**Written request**:
Format every entry below as a JSON list of strings, with one string for each line and no blank lines.
START Material to process
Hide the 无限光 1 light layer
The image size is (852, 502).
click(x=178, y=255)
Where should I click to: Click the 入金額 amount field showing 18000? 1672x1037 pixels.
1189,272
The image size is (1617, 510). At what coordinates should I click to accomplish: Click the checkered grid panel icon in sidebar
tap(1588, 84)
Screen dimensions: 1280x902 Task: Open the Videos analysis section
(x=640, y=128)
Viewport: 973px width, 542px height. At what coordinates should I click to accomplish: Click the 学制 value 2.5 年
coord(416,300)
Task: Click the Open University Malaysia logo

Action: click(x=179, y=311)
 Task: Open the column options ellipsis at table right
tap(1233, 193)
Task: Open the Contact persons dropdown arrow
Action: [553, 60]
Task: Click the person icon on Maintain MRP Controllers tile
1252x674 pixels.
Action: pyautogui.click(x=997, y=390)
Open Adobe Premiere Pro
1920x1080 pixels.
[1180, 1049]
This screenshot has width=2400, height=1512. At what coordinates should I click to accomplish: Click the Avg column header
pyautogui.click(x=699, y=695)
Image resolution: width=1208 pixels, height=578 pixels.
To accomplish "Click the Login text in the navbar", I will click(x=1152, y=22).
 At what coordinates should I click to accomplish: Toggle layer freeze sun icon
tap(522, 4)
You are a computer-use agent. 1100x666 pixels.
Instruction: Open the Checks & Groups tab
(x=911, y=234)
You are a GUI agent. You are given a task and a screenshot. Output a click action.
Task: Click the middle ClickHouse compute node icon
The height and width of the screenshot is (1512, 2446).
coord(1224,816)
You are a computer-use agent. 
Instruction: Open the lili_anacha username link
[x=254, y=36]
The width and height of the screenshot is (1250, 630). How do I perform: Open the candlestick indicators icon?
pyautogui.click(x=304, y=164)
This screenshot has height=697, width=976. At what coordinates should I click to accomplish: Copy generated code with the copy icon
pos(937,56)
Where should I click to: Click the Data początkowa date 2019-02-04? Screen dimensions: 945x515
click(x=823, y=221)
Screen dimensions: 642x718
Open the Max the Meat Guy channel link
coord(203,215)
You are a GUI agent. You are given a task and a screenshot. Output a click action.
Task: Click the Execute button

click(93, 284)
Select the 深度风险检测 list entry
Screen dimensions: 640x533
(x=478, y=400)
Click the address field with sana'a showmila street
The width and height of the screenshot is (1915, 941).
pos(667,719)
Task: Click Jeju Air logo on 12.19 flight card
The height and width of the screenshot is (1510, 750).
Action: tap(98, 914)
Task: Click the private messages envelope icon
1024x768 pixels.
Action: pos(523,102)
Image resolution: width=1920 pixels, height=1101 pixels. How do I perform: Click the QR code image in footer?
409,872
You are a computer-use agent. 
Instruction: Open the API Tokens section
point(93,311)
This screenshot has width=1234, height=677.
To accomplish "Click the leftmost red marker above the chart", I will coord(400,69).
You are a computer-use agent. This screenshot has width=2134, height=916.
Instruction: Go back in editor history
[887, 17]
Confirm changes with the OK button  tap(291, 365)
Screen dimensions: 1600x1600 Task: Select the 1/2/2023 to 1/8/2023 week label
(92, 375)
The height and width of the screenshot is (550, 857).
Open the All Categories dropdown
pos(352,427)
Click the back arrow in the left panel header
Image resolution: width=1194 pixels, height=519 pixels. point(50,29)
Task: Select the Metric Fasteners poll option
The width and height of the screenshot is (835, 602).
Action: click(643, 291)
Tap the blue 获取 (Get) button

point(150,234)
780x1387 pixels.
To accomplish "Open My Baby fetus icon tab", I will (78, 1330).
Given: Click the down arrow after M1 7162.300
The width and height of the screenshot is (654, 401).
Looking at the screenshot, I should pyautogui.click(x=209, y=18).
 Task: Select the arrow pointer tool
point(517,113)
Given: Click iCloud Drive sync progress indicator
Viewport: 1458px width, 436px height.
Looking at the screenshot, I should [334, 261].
END Material to process
**Result below**:
[
  "Hide the 无限光 1 light layer",
  "The image size is (852, 502).",
  "click(x=178, y=255)",
  "Where should I click to: Click the 入金額 amount field showing 18000? 1672x1037 pixels.",
  "1189,272",
  "The image size is (1617, 510). At what coordinates should I click to accomplish: Click the checkered grid panel icon in sidebar",
  "tap(1588, 84)",
  "Screen dimensions: 1280x902 Task: Open the Videos analysis section",
  "(x=640, y=128)",
  "Viewport: 973px width, 542px height. At what coordinates should I click to accomplish: Click the 学制 value 2.5 年",
  "coord(416,300)",
  "Task: Click the Open University Malaysia logo",
  "Action: click(x=179, y=311)",
  " Task: Open the column options ellipsis at table right",
  "tap(1233, 193)",
  "Task: Open the Contact persons dropdown arrow",
  "Action: [553, 60]",
  "Task: Click the person icon on Maintain MRP Controllers tile",
  "1252x674 pixels.",
  "Action: pyautogui.click(x=997, y=390)",
  "Open Adobe Premiere Pro",
  "1920x1080 pixels.",
  "[1180, 1049]",
  "This screenshot has width=2400, height=1512. At what coordinates should I click to accomplish: Click the Avg column header",
  "pyautogui.click(x=699, y=695)",
  "Image resolution: width=1208 pixels, height=578 pixels.",
  "To accomplish \"Click the Login text in the navbar\", I will click(x=1152, y=22).",
  " At what coordinates should I click to accomplish: Toggle layer freeze sun icon",
  "tap(522, 4)",
  "You are a computer-use agent. 1100x666 pixels.",
  "Instruction: Open the Checks & Groups tab",
  "(x=911, y=234)",
  "You are a GUI agent. You are given a task and a screenshot. Output a click action.",
  "Task: Click the middle ClickHouse compute node icon",
  "The height and width of the screenshot is (1512, 2446).",
  "coord(1224,816)",
  "You are a computer-use agent. ",
  "Instruction: Open the lili_anacha username link",
  "[x=254, y=36]",
  "The width and height of the screenshot is (1250, 630). How do I perform: Open the candlestick indicators icon?",
  "pyautogui.click(x=304, y=164)",
  "This screenshot has height=697, width=976. At what coordinates should I click to accomplish: Copy generated code with the copy icon",
  "pos(937,56)",
  "Where should I click to: Click the Data początkowa date 2019-02-04? Screen dimensions: 945x515",
  "click(x=823, y=221)",
  "Screen dimensions: 642x718",
  "Open the Max the Meat Guy channel link",
  "coord(203,215)",
  "You are a GUI agent. You are given a task and a screenshot. Output a click action.",
  "Task: Click the Execute button",
  "click(93, 284)",
  "Select the 深度风险检测 list entry",
  "Screen dimensions: 640x533",
  "(x=478, y=400)",
  "Click the address field with sana'a showmila street",
  "The width and height of the screenshot is (1915, 941).",
  "pos(667,719)",
  "Task: Click Jeju Air logo on 12.19 flight card",
  "The height and width of the screenshot is (1510, 750).",
  "Action: tap(98, 914)",
  "Task: Click the private messages envelope icon",
  "1024x768 pixels.",
  "Action: pos(523,102)",
  "Image resolution: width=1920 pixels, height=1101 pixels. How do I perform: Click the QR code image in footer?",
  "409,872",
  "You are a computer-use agent. ",
  "Instruction: Open the API Tokens section",
  "point(93,311)",
  "This screenshot has width=1234, height=677.",
  "To accomplish \"Click the leftmost red marker above the chart\", I will coord(400,69).",
  "You are a computer-use agent. This screenshot has width=2134, height=916.",
  "Instruction: Go back in editor history",
  "[887, 17]",
  "Confirm changes with the OK button  tap(291, 365)",
  "Screen dimensions: 1600x1600 Task: Select the 1/2/2023 to 1/8/2023 week label",
  "(92, 375)",
  "The height and width of the screenshot is (550, 857).",
  "Open the All Categories dropdown",
  "pos(352,427)",
  "Click the back arrow in the left panel header",
  "Image resolution: width=1194 pixels, height=519 pixels. point(50,29)",
  "Task: Select the Metric Fasteners poll option",
  "The width and height of the screenshot is (835, 602).",
  "Action: click(643, 291)",
  "Tap the blue 获取 (Get) button",
  "point(150,234)",
  "780x1387 pixels.",
  "To accomplish \"Open My Baby fetus icon tab\", I will (78, 1330).",
  "Given: Click the down arrow after M1 7162.300",
  "The width and height of the screenshot is (654, 401).",
  "Looking at the screenshot, I should pyautogui.click(x=209, y=18).",
  " Task: Select the arrow pointer tool",
  "point(517,113)",
  "Given: Click iCloud Drive sync progress indicator",
  "Viewport: 1458px width, 436px height.",
  "Looking at the screenshot, I should [334, 261]."
]